If “Over Her Dead Body” serves only one useful purpose, it’s to prove that Paul Rudd is not automatically hilarious in any movie he’s in.
Rudd’s uncanny comic instincts are an essential part of half the decent comedies released in the last few years, including “The 40-Year-Old Virgin,” “Knocked Up,” and “The Ten.” By the way, check out an earlier, virtually unknown Rudd film, “The Chateau,” if you’re a fan.
But while Rudd scores a lead role in “Over Her Dead Body,” the film itself is too forced to really click. Sometimes plot defeats humor.
Rudd plays a man whose wife (Eva Longoria Parker) is accidentally killed by a falling ice sculpture on their wedding day. Despondent, he skeptically visits a psychic (Lake Bell) in hopes of contacting the departed.
Actually, it turns out the late bride is already on the scene. She’s a ghost. She disapproves of the romance brewing between her ex and the psychic, and takes earthly form to wreck the match.
This story is a variation on Noel Coward’s “Blithe Spirit” and dozens of other similar plots, but the ghost in this case is strangely mean-spirited and not terribly funny. Some of this might have to do with “Desperate Housewives” star Parker, who has plastic looks and a single-note delivery.

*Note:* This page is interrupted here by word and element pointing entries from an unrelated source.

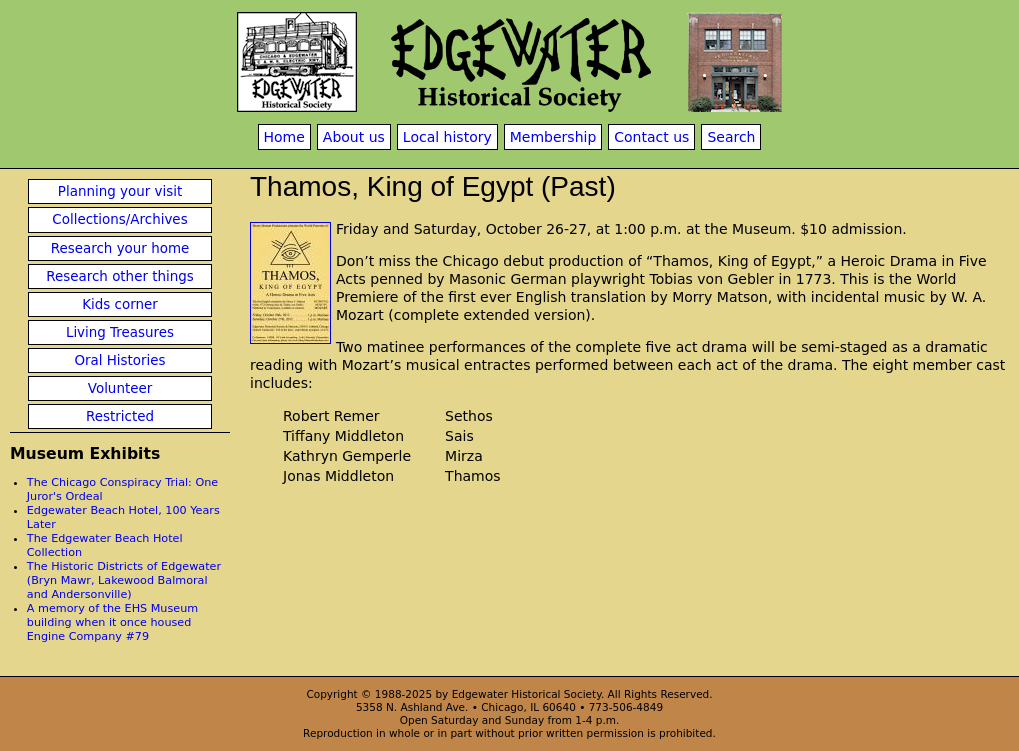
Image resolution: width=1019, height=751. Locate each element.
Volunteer (120, 388)
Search (731, 137)
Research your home (120, 248)
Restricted (120, 416)
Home (284, 137)
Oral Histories (119, 360)
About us (354, 137)
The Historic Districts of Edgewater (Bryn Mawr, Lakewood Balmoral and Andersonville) (124, 580)
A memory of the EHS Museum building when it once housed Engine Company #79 (112, 622)
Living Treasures (120, 332)
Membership (553, 137)
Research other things (120, 276)
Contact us (651, 137)
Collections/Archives (119, 219)
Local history (447, 137)
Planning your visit (120, 191)
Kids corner (120, 304)
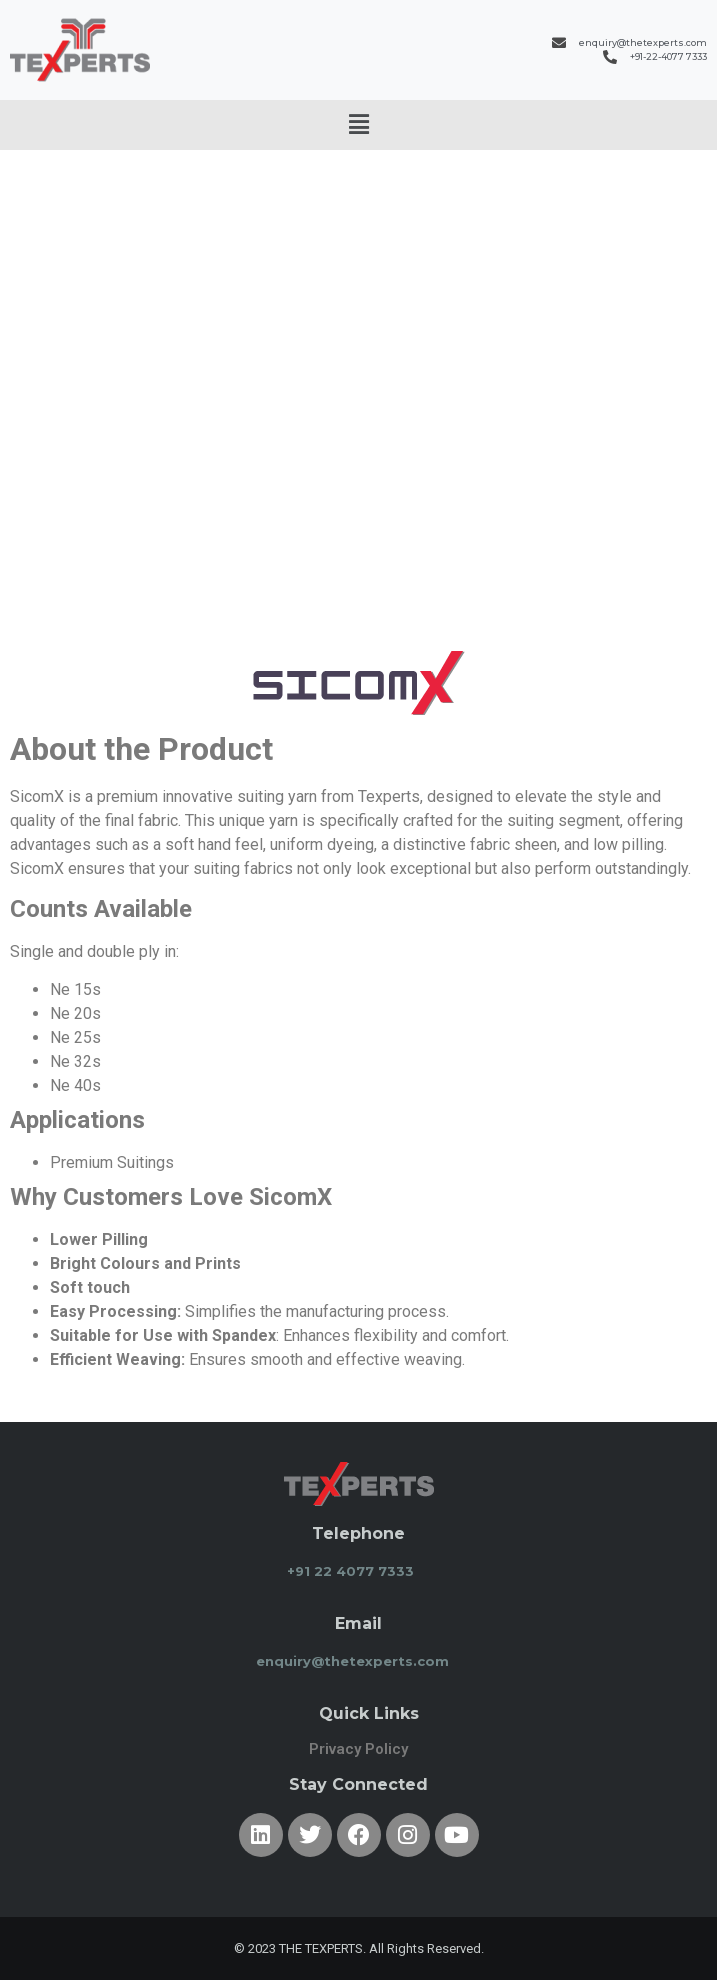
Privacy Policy (358, 1749)
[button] (358, 125)
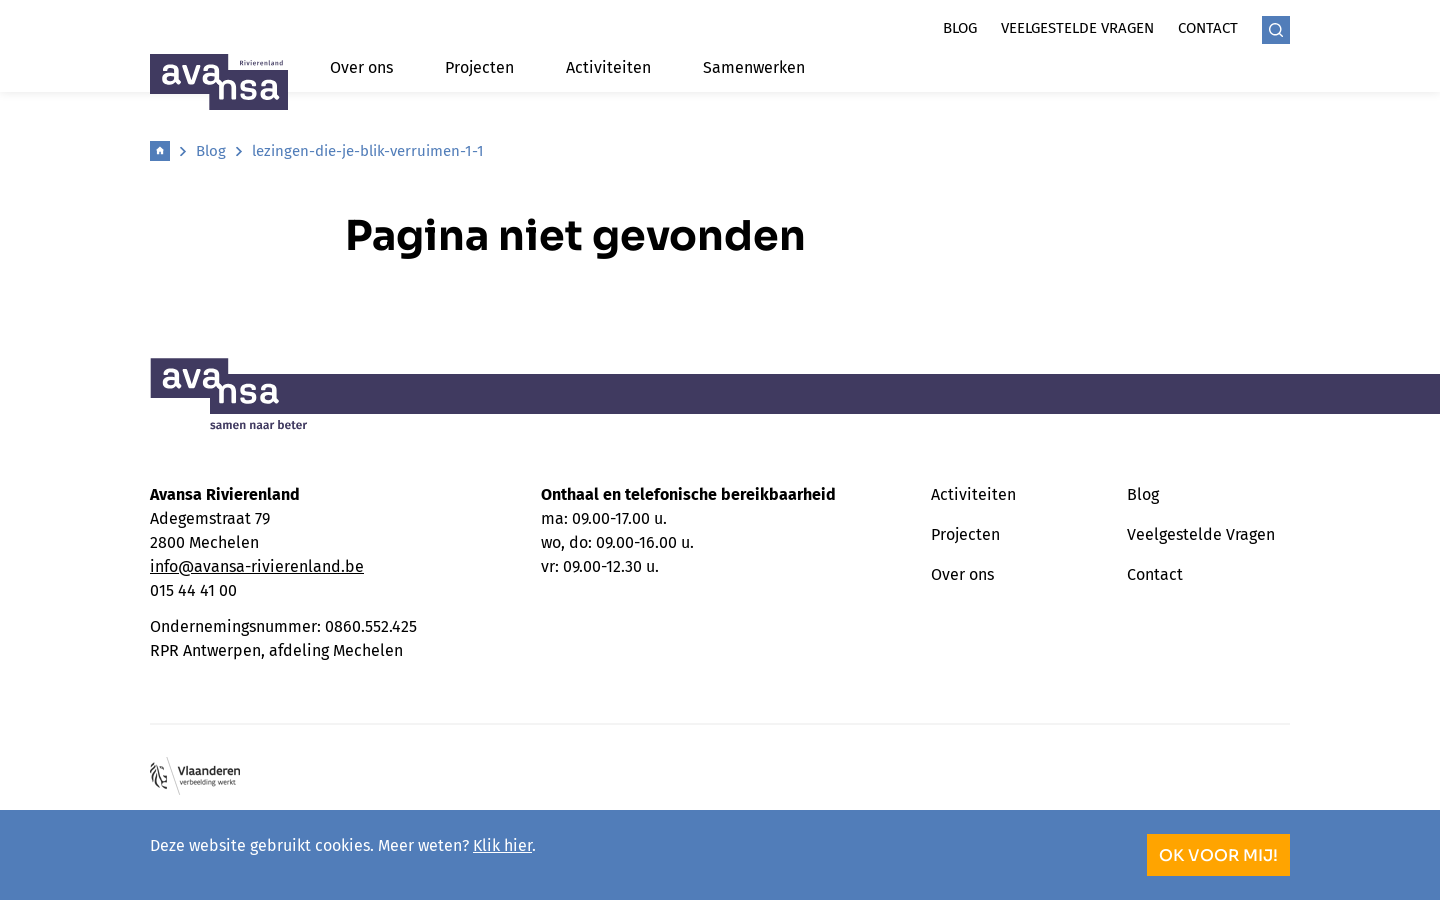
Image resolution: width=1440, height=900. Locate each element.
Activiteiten (608, 67)
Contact (1208, 28)
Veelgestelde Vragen (1201, 534)
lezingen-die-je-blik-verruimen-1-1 (368, 151)
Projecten (479, 67)
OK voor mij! (1218, 855)
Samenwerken (754, 67)
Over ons (361, 67)
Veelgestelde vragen (1077, 28)
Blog (960, 28)
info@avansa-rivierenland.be (257, 566)
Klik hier (502, 845)
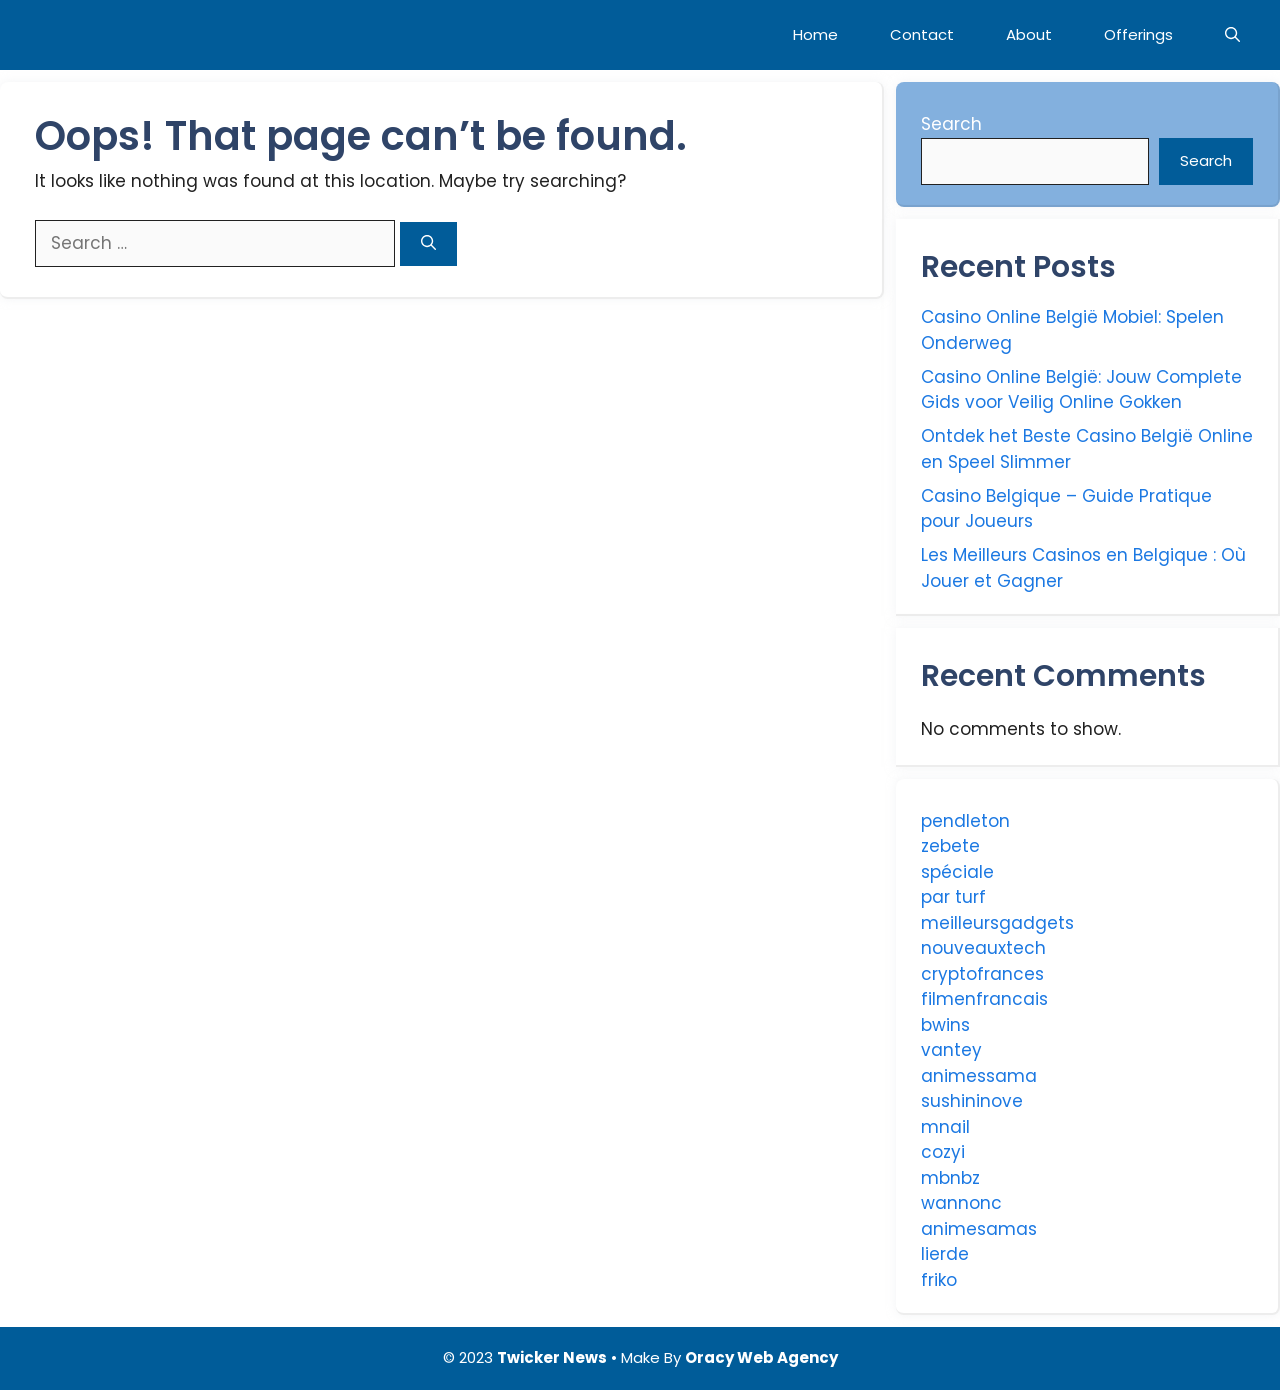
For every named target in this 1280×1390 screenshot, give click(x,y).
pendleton (965, 821)
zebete (950, 846)
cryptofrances (982, 974)
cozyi (943, 1152)
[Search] (428, 244)
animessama (979, 1076)
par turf (953, 897)
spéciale (957, 872)
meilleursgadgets (997, 923)
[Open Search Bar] (1232, 35)
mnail (945, 1127)
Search (951, 124)
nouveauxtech (983, 948)
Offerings (1138, 34)
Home (815, 34)
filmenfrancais (984, 999)
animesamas (979, 1229)
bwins (945, 1025)
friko (939, 1280)
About (1029, 34)
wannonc (961, 1203)
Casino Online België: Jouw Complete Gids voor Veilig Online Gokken (1081, 390)
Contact (922, 34)
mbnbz (950, 1178)
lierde (945, 1254)
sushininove (972, 1101)
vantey (951, 1050)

Most of the movie is about the Rudd and Bell characters, who actually work up some charm together. Lake Bell starred in a short-lived TV series, “Surface,” and has an unusual quality onscreen, both pretty and rowdy. Her offbeat timing goes well with Rudd.
Writer-director Jeff Lowell, who wrote the script to the occasionally funny “John Tucker Must Die,” creates room in which these actors can play. It isn’t a straight sitcom approach.
But the story itself is dreary, and other characters, such as Jason Biggs as Bell’s gay friend, are not memorable. The whole thing is just a little too laid-back and casual to really inspire much interest. But Rudd will be back.